━━━ MATERIAL PROVIDED

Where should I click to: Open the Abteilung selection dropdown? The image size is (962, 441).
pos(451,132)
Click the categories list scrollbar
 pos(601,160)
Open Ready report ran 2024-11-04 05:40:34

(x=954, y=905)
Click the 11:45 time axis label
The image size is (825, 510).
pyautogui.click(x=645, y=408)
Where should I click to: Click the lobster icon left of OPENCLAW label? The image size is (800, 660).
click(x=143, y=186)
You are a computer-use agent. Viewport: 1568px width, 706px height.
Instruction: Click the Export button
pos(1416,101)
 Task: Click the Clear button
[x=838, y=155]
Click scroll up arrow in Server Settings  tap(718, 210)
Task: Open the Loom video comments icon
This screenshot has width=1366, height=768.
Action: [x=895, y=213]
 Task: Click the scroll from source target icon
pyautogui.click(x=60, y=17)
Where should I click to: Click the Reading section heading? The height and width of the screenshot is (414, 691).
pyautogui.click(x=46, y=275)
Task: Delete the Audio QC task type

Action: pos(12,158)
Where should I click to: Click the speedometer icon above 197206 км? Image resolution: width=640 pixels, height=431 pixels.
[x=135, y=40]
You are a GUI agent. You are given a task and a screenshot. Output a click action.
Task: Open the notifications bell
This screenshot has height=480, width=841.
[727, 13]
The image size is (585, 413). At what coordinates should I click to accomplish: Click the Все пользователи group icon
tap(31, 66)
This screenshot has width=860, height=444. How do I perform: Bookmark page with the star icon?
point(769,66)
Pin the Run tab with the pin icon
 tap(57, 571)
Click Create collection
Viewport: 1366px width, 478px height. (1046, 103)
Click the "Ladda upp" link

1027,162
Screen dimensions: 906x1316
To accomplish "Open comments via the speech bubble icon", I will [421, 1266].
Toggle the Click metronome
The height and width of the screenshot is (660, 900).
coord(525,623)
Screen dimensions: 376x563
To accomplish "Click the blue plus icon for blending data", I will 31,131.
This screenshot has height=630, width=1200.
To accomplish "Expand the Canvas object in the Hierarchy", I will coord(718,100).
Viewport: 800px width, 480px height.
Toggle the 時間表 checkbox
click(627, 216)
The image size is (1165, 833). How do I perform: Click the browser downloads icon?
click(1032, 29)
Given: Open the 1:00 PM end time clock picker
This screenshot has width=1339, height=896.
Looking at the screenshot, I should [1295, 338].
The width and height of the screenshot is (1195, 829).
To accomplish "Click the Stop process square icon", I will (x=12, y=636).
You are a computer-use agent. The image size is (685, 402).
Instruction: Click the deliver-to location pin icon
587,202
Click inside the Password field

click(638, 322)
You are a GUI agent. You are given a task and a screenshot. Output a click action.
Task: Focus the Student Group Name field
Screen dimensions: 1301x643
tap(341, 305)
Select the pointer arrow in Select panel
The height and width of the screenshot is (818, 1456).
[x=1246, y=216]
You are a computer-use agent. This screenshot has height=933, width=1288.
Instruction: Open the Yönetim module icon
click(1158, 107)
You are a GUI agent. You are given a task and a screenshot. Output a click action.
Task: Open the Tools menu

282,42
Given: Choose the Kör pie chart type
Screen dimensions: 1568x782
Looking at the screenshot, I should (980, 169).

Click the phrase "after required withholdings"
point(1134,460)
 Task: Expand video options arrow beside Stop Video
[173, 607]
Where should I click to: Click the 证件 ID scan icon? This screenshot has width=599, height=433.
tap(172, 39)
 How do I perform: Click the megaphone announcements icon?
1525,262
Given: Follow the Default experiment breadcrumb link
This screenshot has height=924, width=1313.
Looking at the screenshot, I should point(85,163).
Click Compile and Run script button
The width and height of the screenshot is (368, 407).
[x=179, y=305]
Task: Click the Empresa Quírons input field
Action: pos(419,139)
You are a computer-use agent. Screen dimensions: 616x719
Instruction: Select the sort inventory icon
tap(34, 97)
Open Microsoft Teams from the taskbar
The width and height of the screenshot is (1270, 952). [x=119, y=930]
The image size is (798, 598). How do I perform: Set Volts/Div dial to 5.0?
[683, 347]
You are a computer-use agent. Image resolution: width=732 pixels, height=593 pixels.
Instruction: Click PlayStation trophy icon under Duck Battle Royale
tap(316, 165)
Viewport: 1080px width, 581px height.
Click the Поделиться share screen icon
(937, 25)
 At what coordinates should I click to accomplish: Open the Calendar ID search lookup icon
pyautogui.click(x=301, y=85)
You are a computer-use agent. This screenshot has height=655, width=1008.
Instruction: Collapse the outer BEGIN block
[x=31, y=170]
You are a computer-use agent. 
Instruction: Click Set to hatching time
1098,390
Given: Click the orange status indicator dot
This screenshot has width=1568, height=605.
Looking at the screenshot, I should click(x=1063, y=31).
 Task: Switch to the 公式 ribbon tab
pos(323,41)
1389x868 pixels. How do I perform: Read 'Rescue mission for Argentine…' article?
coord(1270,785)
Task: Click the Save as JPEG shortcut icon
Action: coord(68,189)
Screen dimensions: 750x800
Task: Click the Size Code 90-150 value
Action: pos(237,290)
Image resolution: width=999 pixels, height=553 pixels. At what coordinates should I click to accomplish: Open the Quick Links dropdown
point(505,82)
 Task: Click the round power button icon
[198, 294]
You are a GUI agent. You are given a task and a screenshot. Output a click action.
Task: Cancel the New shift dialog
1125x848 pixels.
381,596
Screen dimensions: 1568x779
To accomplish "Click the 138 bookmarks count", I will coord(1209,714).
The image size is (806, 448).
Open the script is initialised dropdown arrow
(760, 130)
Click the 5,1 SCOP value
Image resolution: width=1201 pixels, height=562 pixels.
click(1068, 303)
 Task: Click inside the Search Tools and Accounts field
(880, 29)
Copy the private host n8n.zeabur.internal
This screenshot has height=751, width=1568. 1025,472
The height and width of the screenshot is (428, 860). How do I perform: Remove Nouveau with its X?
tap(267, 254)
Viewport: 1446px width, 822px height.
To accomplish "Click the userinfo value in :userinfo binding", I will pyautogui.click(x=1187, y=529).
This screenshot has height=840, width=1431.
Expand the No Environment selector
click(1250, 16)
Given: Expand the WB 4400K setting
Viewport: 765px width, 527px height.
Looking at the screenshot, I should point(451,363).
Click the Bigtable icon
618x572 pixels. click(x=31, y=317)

━━━━━━

WHAT NEEDS TO BE DONE –
Return every line of the data unchanged.

FINAL ANSWER –
Where should I click to: Open the Abteilung selection dropdown? The image size is (962, 441).
pos(451,132)
Click the categories list scrollbar
 pos(601,160)
Open Ready report ran 2024-11-04 05:40:34

(x=954, y=905)
Click the 11:45 time axis label
The image size is (825, 510).
pyautogui.click(x=645, y=408)
Where should I click to: Click the lobster icon left of OPENCLAW label? The image size is (800, 660).
click(x=143, y=186)
You are a computer-use agent. Viewport: 1568px width, 706px height.
Instruction: Click the Export button
pos(1416,101)
 Task: Click the Clear button
[x=838, y=155]
Click scroll up arrow in Server Settings  tap(718, 210)
Task: Open the Loom video comments icon
This screenshot has width=1366, height=768.
Action: [x=895, y=213]
 Task: Click the scroll from source target icon
pyautogui.click(x=60, y=17)
Where should I click to: Click the Reading section heading? The height and width of the screenshot is (414, 691).
pyautogui.click(x=46, y=275)
Task: Delete the Audio QC task type

Action: pos(12,158)
Where should I click to: Click the speedometer icon above 197206 км? Image resolution: width=640 pixels, height=431 pixels.
[x=135, y=40]
You are a GUI agent. You are given a task and a screenshot. Output a click action.
Task: Open the notifications bell
This screenshot has height=480, width=841.
[727, 13]
The image size is (585, 413). At what coordinates should I click to accomplish: Click the Все пользователи group icon
tap(31, 66)
This screenshot has width=860, height=444. How do I perform: Bookmark page with the star icon?
point(769,66)
Pin the Run tab with the pin icon
 tap(57, 571)
Click Create collection
Viewport: 1366px width, 478px height. (1046, 103)
Click the "Ladda upp" link

1027,162
Screen dimensions: 906x1316
To accomplish "Open comments via the speech bubble icon", I will [421, 1266].
Toggle the Click metronome
The height and width of the screenshot is (660, 900).
coord(525,623)
Screen dimensions: 376x563
To accomplish "Click the blue plus icon for blending data", I will 31,131.
This screenshot has height=630, width=1200.
To accomplish "Expand the Canvas object in the Hierarchy", I will coord(718,100).
Viewport: 800px width, 480px height.
Toggle the 時間表 checkbox
click(627, 216)
The image size is (1165, 833). How do I perform: Click the browser downloads icon?
click(1032, 29)
Given: Open the 1:00 PM end time clock picker
This screenshot has width=1339, height=896.
Looking at the screenshot, I should [1295, 338].
The width and height of the screenshot is (1195, 829).
To accomplish "Click the Stop process square icon", I will (x=12, y=636).
You are a computer-use agent. The image size is (685, 402).
Instruction: Click the deliver-to location pin icon
587,202
Click inside the Password field

click(638, 322)
You are a GUI agent. You are given a task and a screenshot. Output a click action.
Task: Focus the Student Group Name field
Screen dimensions: 1301x643
tap(341, 305)
Select the pointer arrow in Select panel
The height and width of the screenshot is (818, 1456).
[x=1246, y=216]
You are a computer-use agent. This screenshot has height=933, width=1288.
Instruction: Open the Yönetim module icon
click(1158, 107)
You are a GUI agent. You are given a task and a screenshot. Output a click action.
Task: Open the Tools menu

282,42
Given: Choose the Kör pie chart type
Screen dimensions: 1568x782
Looking at the screenshot, I should (980, 169).

Click the phrase "after required withholdings"
point(1134,460)
 Task: Expand video options arrow beside Stop Video
[173, 607]
Where should I click to: Click the 证件 ID scan icon? This screenshot has width=599, height=433.
tap(172, 39)
 How do I perform: Click the megaphone announcements icon?
1525,262
Given: Follow the Default experiment breadcrumb link
This screenshot has height=924, width=1313.
Looking at the screenshot, I should point(85,163).
Click Compile and Run script button
The width and height of the screenshot is (368, 407).
[x=179, y=305]
Task: Click the Empresa Quírons input field
Action: pos(419,139)
You are a computer-use agent. Screen dimensions: 616x719
Instruction: Select the sort inventory icon
tap(34, 97)
Open Microsoft Teams from the taskbar
The width and height of the screenshot is (1270, 952). [x=119, y=930]
The image size is (798, 598). How do I perform: Set Volts/Div dial to 5.0?
[683, 347]
You are a computer-use agent. Image resolution: width=732 pixels, height=593 pixels.
Instruction: Click PlayStation trophy icon under Duck Battle Royale
tap(316, 165)
Viewport: 1080px width, 581px height.
Click the Поделиться share screen icon
(937, 25)
 At what coordinates should I click to accomplish: Open the Calendar ID search lookup icon
pyautogui.click(x=301, y=85)
You are a computer-use agent. This screenshot has height=655, width=1008.
Instruction: Collapse the outer BEGIN block
[x=31, y=170]
You are a computer-use agent. 
Instruction: Click Set to hatching time
1098,390
Given: Click the orange status indicator dot
This screenshot has width=1568, height=605.
Looking at the screenshot, I should click(x=1063, y=31).
 Task: Switch to the 公式 ribbon tab
pos(323,41)
1389x868 pixels. How do I perform: Read 'Rescue mission for Argentine…' article?
coord(1270,785)
Task: Click the Save as JPEG shortcut icon
Action: coord(68,189)
Screen dimensions: 750x800
Task: Click the Size Code 90-150 value
Action: pos(237,290)
Image resolution: width=999 pixels, height=553 pixels. At what coordinates should I click to accomplish: Open the Quick Links dropdown
point(505,82)
 Task: Click the round power button icon
[198, 294]
You are a GUI agent. You are given a task and a screenshot. Output a click action.
Task: Cancel the New shift dialog
1125x848 pixels.
381,596
Screen dimensions: 1568x779
To accomplish "Click the 138 bookmarks count", I will coord(1209,714).
The image size is (806, 448).
Open the script is initialised dropdown arrow
(760, 130)
Click the 5,1 SCOP value
Image resolution: width=1201 pixels, height=562 pixels.
click(1068, 303)
 Task: Click inside the Search Tools and Accounts field
(880, 29)
Copy the private host n8n.zeabur.internal
This screenshot has height=751, width=1568. 1025,472
The height and width of the screenshot is (428, 860). How do I perform: Remove Nouveau with its X?
tap(267, 254)
Viewport: 1446px width, 822px height.
To accomplish "Click the userinfo value in :userinfo binding", I will pyautogui.click(x=1187, y=529).
This screenshot has height=840, width=1431.
Expand the No Environment selector
click(1250, 16)
Given: Expand the WB 4400K setting
Viewport: 765px width, 527px height.
Looking at the screenshot, I should point(451,363).
Click the Bigtable icon
618x572 pixels. click(x=31, y=317)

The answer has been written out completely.